-- Begin --
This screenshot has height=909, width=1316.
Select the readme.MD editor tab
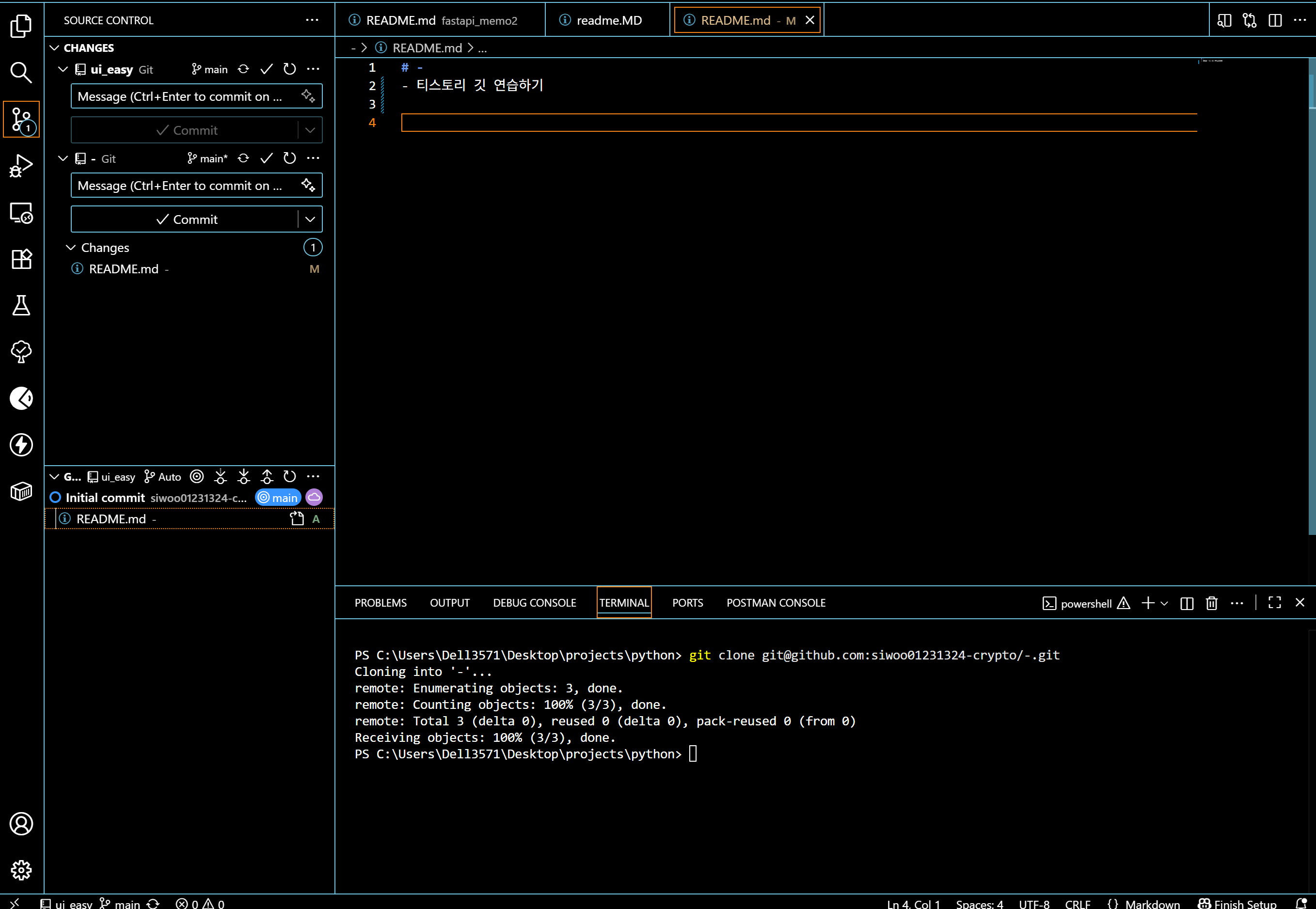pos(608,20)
-- End --
-- Begin --
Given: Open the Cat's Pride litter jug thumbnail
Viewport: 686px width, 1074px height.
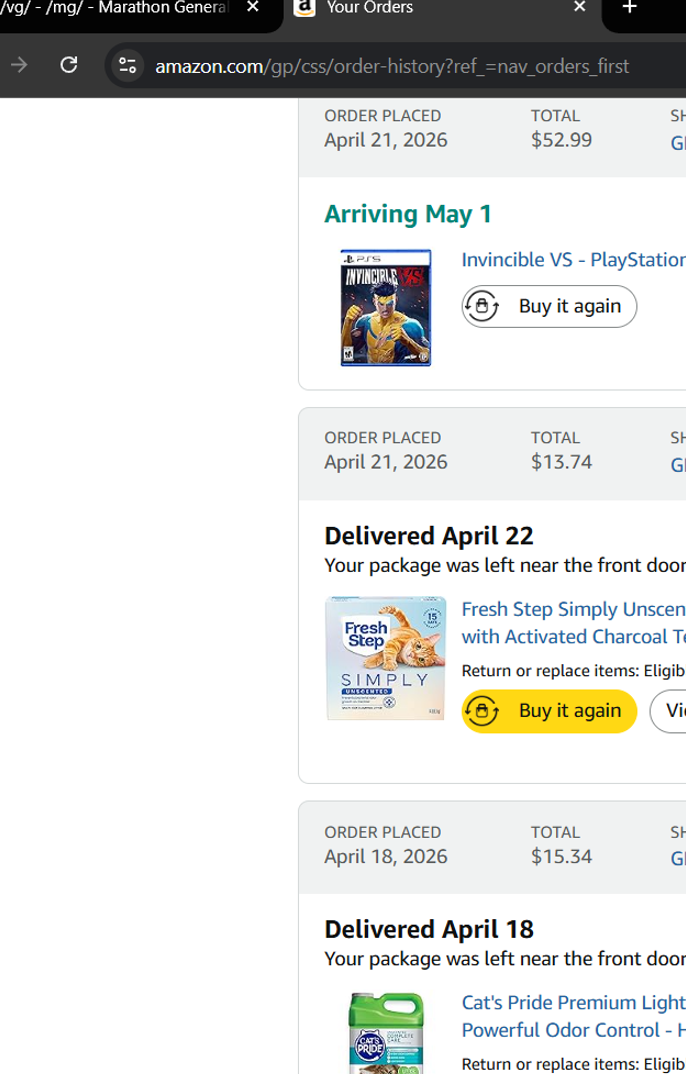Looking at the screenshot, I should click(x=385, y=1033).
-- End --
-- Begin --
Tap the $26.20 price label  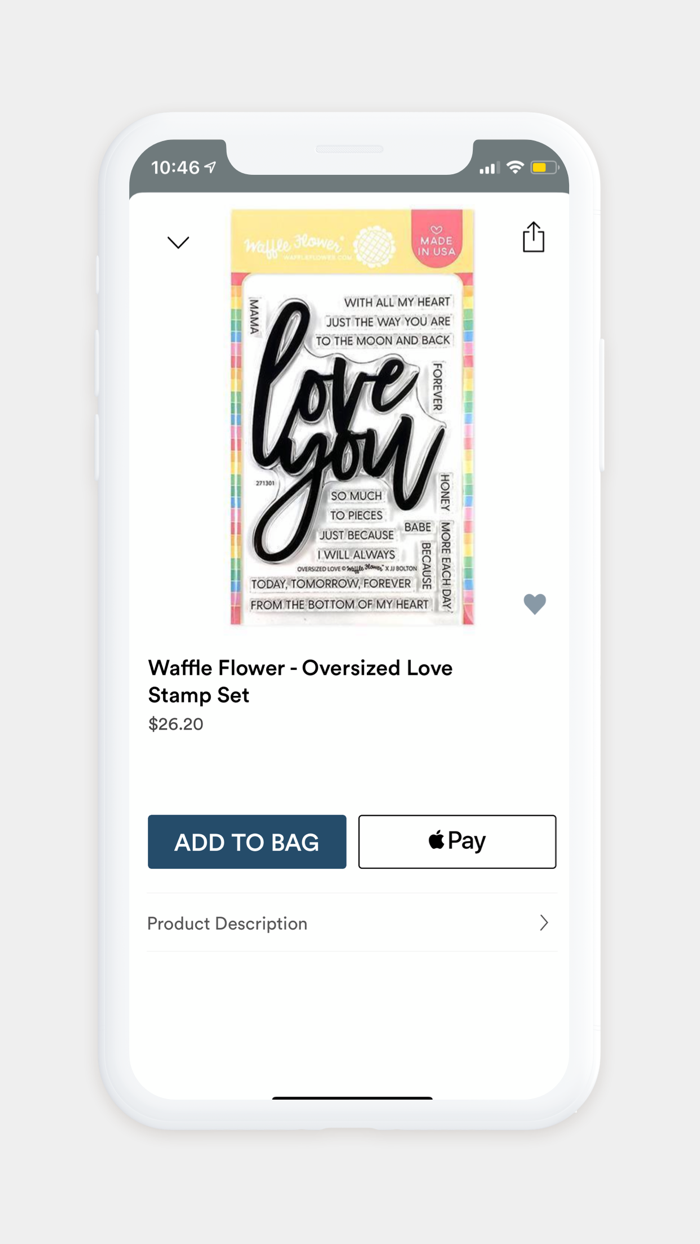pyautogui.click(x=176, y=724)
-- End --
### Task:
Pull out everything from the line containing "Given: Open the" down to the line containing "Looking at the", with both of those lines included, and copy it word for word, leaving out the pictures.

### Response:
Given: Open the Cat's Pride litter jug thumbnail
Viewport: 686px width, 1074px height.
Looking at the screenshot, I should click(x=385, y=1033).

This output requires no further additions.